* Requirement:
Retype word for word the first line of the listing and each line after it up to the line with "You are a computer-use", with the pictures taken out.

---

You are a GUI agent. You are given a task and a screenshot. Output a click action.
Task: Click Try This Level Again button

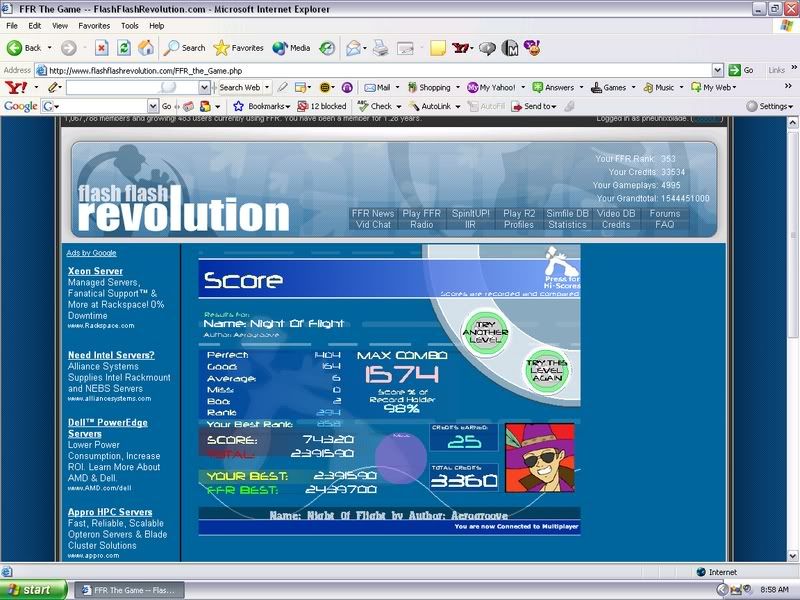(x=547, y=372)
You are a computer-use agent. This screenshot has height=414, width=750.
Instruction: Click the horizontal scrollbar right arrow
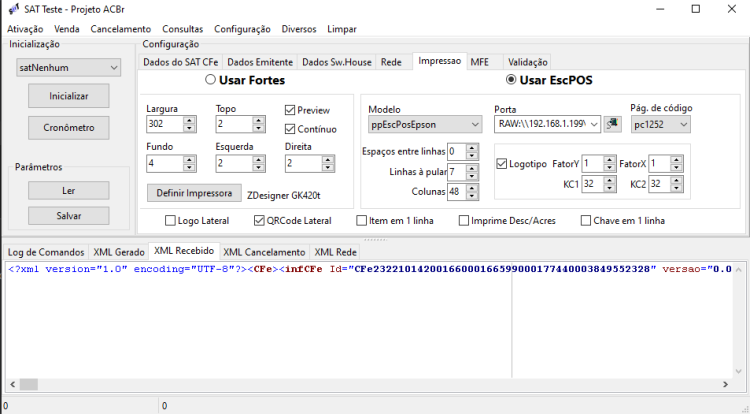[726, 384]
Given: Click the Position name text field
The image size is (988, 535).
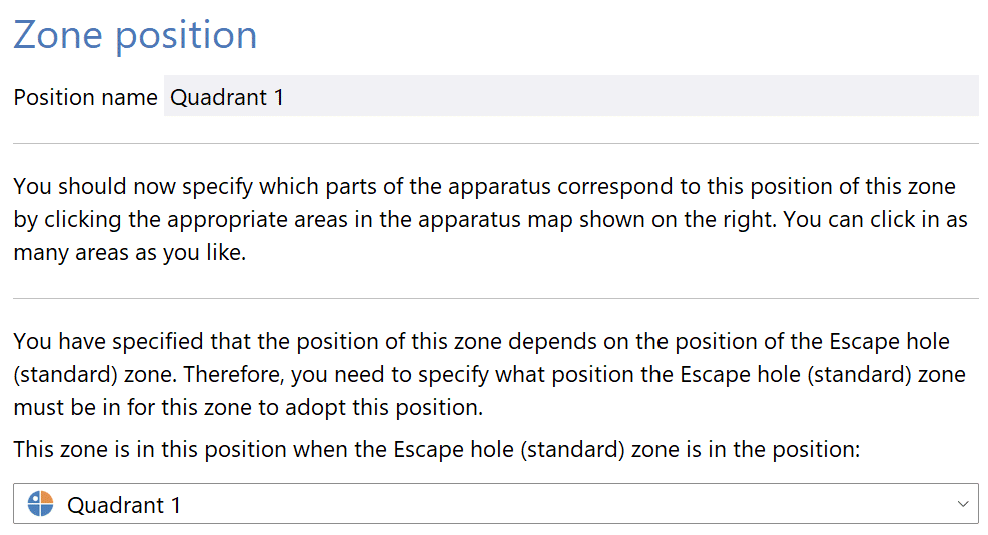Looking at the screenshot, I should [571, 96].
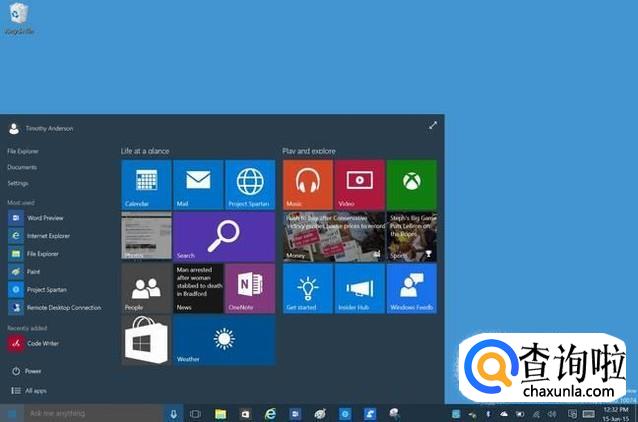Click the taskbar microphone icon
The width and height of the screenshot is (638, 422).
point(173,413)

---

* Result of this exercise:
You are a GUI agent. You are given a task and a screenshot. Output a click action.
Task: Click Try This Level Again button

(x=547, y=372)
You are a computer-use agent. This screenshot has height=414, width=750.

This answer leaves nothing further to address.